Asked what the budget in Quincy was for the park, Burke said $500,000. “One of the reasons it’s such a big price tag is prevailing wages in eastern Mass. They wanted to build a knockout park. It’s not the going rate; you can go as big or as small as you want. A lot of towns are creating areas in parks where it’s legal to skateboard and you won’t get ticketed,” he said.
Parks and Recreation Chair Michael Tirrell asked what Burke’s proposition was, and said the committee had someone else come and request to do some art at the skate park to beautify it. “What are you looking to get done, [how would it get] funding, who would oversee and design it,” he asked.
“I’m asking for the commission’s approval to explore it and get options. I’m not asking for anything, I just want to put it on your radar. There’s a lot of families with kids who skateboard — they’re going to other towns. Just asking to get the conversation started.
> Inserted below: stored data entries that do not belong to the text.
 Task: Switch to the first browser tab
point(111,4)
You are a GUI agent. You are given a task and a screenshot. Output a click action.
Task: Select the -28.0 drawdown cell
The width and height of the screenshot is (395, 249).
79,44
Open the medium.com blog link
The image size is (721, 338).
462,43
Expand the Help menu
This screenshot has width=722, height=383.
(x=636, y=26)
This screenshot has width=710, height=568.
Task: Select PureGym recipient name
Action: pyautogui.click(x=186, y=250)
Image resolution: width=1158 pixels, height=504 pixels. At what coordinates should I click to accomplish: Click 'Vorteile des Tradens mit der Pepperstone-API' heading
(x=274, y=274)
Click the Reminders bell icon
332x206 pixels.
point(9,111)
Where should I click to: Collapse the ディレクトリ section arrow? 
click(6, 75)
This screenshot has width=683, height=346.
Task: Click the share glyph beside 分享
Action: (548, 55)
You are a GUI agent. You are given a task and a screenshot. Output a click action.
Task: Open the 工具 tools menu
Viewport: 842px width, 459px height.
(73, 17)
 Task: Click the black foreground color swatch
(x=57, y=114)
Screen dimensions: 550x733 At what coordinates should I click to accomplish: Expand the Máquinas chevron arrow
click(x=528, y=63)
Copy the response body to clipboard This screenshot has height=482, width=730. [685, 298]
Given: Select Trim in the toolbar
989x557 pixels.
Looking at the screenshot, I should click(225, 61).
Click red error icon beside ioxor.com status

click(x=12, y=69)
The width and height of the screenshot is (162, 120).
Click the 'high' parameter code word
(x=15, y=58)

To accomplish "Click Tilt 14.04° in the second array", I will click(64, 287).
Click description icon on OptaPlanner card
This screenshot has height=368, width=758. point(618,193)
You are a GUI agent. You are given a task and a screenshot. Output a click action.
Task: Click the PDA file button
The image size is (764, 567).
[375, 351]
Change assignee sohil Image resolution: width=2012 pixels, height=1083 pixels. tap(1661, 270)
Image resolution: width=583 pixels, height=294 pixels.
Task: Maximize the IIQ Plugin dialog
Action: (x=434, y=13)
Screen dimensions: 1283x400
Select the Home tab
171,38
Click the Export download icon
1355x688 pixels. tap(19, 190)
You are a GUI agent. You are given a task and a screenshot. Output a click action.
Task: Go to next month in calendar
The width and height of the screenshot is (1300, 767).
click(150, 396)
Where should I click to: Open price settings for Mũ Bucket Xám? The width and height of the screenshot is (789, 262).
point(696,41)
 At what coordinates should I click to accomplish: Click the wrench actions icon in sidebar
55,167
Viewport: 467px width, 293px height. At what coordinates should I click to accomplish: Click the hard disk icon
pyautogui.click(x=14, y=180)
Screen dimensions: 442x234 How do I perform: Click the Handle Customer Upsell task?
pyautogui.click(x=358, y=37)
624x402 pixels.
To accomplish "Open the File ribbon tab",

I want to keep working with Scott, start a committee, and build interest,” Burke said, adding that he has no financial interest in the project.
“Did you say there are things unsafe in the current one,” said another committee member.
Burke said there are angles and banks that are very tight and very steep. “A good way to get hurt if you’re not careful. I’m certainly not here to shut down the current skate park. It could be built a lot differently,” he said.
Burke said as far as funding goes, Quincy received a grant from the Tony Hawk Foundation which will match up to $25,000. He said other towns have used Community Preservation Act funds, and Easthampton is considering using some funds raised from taxes on marijuana.
Tirrell said he and Vincent Olinski represent the committee on the Community Preservation Commission, and they would be happy to petition them for funds. He said they would need a plan with estimates and quotes to do that.
Committee member Ken Magarian suggested that Burke team up with a liaison on the Parks and Recreation Committee, and think about having a virtual meeting of interested parties. “If you could come back to us with a very general, superficial outline and presentation, then it would be appropriate for us to say yes,” he said.
Burke pledged to work on it and find out what other parks have used CPA funds. Tirrell volunteered to be a liaison for the project. No vote was taken at the meeting.